- Bacaan yang diberikan -
........

Oleh: Ambaryani
Buah jambu depan rumah di Teluk Nangka mulai berguguran. Seiring hujan dan angin kencang. Banyak yang masak, sampai tak termakan.
Sayang rasanya. Tapi, tak mampu juga hari-hari makan jambu.
Sore itu, saya dan kawan-kawan serumah betale rujak jambu. Jambu air dan jambu bol, hampir sebaskom kecil.
Alhasil, semuanya menyerah kalah. Tak mampu menghabiskan jambu yang sudah disirap-sirap. Kulkaslah yang jadi pelabuhan terakhir jambu itu.
Besoknya, saat berencana masak pagi, tiba-tiba saya terpikir masak jambu sisa rujak sore kemaren. Ting…muncul ide itu. Saya eksekusi.
Saya tumbukkan bawang merah putih, cabek. Kemudian saat menumis bumbu, saya tambah sedikit udang sesar. Udang sampah yang teman beli di pasar Kubu, Rp.5 ribu per ons.
Aroma tumisannya menggoda. Saat sudah masak, ternyata ok juga rasanya. Rasa masamnya hilang saat sudah ditumis bercampur bumbu. Teman-teman serumah heran.

........

- Permintaan yang diberikan -
Terjemahkan ke dalam bahasa Inggris kalimat dari bacaan tentang jambu ini: "Rasa masamnya hilang saat sudah ditumis bercampur bumbu."

- Data yang disediakan -
........

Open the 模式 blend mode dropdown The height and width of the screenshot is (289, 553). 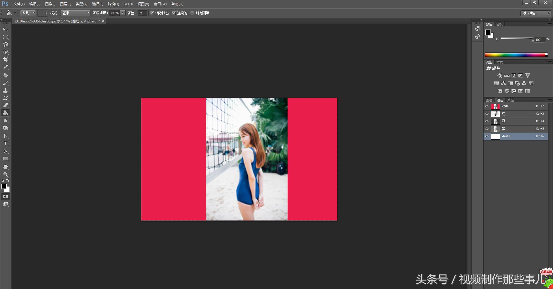[x=75, y=13]
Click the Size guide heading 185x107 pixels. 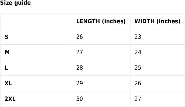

........

- Hasil latihan -
The sour taste disappeared once it had been stir-fried together with the spices.